Texte du document:

==========

Redisons tout d’abord qu’il est important, face à la complexité, d’embrasser aussi large que l’a fait le rapport pour éclairer le plus grand nombre d’interlocuteurs. Cette maîtrise de la complexité est essentielle pour aborder les enjeux qui nous attendent : pour ne citer que deux exemples, les effets de l’Inflation Reduction Act (IRA) américaine (qui comporte un volet sur la régulation du prix des médicaments destinés au programme Medicare) évoqués dans le rapport ou les conséquences à tirer, au plan européen, du précédent de l’achat groupé des vaccins (Peut-on valablement négocier les prix quand on n’est pas le payeur ? Quel est le chemin à parcourir pour rapprocher les procédures de fixation des prix/remboursement et d'accès aux produits ? …).
Il faut aujourd’hui adapter le cadre de l’action publique, ce qui signifie notamment passer d’une évaluation conçue comme une course d’obstacles à une évaluation en continu mobilisant davantage les données de vie réelle (sur la base d’une méthodologie robuste), passer d’une logique de blockbuster à une logique de produits plus nombreux et avec une efficacité accrue mais sur des populations-cibles plus réduites. Cela induit de rénover à la fois le « business model » et notre cadre d’analyse médico-économique, afin de mieux prendre en compte l’impact des innovations de produits sur l’organisation des soins, laquelle doit assurément gagner en flexibilité pour que le « dividende » de ces innovations ne soit pas perdu dans l’inertie du système.

==========

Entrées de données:
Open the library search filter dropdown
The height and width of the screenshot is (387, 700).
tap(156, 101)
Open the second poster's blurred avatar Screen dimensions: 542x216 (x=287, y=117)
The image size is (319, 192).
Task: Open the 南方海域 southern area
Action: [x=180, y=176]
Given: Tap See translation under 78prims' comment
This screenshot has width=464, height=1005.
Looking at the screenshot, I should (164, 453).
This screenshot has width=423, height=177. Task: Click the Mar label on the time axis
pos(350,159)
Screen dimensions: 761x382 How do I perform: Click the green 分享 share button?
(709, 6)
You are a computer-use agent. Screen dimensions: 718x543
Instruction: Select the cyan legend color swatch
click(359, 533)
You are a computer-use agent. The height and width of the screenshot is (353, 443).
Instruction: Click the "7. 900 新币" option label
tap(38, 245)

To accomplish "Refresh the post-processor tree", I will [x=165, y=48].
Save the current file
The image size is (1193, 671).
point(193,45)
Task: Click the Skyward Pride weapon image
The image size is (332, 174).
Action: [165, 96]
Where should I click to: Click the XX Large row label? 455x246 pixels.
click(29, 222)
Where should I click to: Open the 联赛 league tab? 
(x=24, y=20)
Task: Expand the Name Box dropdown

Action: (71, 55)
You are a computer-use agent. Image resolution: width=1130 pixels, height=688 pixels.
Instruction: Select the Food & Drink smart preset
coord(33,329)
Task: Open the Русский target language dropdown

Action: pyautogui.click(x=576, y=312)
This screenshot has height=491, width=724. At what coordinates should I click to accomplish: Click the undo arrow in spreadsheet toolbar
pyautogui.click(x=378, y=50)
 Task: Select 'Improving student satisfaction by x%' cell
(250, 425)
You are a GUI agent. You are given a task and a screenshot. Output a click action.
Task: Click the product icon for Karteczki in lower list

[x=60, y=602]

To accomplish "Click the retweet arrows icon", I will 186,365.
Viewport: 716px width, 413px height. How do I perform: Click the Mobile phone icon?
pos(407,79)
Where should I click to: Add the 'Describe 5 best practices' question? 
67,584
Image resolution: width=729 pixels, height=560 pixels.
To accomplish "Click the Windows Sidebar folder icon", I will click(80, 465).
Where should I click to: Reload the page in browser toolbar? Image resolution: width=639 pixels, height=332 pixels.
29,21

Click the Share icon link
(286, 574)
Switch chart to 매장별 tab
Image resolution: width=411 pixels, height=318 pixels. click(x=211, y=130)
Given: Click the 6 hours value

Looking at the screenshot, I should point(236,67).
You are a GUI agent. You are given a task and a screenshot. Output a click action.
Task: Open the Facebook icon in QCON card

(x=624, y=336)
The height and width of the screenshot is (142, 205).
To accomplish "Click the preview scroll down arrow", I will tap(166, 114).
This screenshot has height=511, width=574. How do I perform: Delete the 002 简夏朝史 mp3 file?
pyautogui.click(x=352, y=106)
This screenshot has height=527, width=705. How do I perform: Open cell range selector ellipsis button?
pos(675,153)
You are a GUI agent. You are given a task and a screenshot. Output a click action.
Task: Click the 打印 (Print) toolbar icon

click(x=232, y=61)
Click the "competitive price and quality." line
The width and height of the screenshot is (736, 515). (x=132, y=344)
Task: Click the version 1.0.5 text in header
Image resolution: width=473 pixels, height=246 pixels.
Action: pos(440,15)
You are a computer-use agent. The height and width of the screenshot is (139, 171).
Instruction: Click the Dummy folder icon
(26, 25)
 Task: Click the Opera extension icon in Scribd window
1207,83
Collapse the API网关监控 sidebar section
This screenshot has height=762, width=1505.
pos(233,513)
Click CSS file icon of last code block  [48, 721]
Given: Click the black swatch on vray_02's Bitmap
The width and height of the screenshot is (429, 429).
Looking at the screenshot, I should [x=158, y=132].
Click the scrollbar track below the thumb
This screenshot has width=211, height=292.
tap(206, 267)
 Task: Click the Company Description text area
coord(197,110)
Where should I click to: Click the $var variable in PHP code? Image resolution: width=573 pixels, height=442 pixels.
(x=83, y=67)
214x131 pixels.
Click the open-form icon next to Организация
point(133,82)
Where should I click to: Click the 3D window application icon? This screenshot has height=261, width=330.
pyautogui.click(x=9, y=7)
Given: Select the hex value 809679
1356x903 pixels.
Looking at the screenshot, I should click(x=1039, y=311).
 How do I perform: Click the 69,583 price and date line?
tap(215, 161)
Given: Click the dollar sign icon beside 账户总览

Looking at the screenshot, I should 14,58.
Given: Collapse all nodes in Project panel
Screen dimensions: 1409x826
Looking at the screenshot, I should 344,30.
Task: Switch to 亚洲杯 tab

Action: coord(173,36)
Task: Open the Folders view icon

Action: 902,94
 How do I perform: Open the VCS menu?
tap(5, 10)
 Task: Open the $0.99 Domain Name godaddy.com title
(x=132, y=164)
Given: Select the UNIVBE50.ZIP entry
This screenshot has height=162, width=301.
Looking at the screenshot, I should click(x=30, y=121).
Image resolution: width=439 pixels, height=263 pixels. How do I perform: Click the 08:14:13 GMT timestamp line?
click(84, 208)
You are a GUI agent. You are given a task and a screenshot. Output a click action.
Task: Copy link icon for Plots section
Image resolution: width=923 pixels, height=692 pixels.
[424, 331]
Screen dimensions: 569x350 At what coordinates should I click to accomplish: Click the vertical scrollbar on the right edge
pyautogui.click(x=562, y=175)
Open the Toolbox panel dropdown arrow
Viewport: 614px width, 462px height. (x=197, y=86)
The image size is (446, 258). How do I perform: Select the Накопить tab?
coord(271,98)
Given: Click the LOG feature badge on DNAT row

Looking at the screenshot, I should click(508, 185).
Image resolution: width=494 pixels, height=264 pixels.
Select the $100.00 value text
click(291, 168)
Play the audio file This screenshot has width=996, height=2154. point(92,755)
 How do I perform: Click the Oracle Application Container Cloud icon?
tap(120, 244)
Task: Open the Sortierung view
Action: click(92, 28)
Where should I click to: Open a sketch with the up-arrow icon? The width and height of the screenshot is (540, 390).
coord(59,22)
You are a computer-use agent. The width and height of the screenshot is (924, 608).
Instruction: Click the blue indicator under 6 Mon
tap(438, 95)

==========

Consigne:
Dans le texte sur le prix des médicaments, relevez tous les changements qu'il faut opérer selon le second paragraphe : les deux introduits par « passer d'… à… » et les deux objets du verbe « rénover ».

Réponse:
- Passer d'une évaluation conçue comme une course d'obstacles à une évaluation en continu mobilisant davantage les données de vie réelle
- Passer d'une logique de blockbuster à une logique de produits plus nombreux, avec une efficacité accrue mais sur des populations-cibles plus réduites
- Rénover le « business model »
- Rénover le cadre d'analyse médico-économique